■ **Stored records**:
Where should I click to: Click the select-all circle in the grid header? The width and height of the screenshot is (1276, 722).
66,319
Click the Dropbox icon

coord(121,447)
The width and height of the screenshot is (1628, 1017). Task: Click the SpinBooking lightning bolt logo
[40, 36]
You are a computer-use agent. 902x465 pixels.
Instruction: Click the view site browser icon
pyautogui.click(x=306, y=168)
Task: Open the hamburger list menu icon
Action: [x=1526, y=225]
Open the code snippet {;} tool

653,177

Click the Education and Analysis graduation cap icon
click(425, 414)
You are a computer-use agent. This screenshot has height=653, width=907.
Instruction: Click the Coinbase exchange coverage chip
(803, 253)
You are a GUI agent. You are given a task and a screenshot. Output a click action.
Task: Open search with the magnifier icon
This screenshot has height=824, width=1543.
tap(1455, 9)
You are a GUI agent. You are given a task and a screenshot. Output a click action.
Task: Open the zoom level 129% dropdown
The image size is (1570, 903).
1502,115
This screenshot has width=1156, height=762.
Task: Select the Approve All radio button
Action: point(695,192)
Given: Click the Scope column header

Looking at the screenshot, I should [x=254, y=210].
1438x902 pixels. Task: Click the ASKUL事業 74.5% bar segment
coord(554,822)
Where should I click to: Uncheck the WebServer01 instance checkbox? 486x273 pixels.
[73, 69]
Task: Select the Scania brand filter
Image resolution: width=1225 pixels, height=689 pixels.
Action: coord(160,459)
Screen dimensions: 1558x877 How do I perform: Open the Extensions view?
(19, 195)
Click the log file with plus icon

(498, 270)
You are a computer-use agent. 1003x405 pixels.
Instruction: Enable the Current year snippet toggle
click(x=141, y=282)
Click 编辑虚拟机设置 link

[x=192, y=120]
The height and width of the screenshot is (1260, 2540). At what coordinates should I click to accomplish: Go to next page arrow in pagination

■ **Exercise**: Please give, as a single number with nothing added, the count of lines in the records that contain the word "computer".

■ **Answer to this exercise**: 3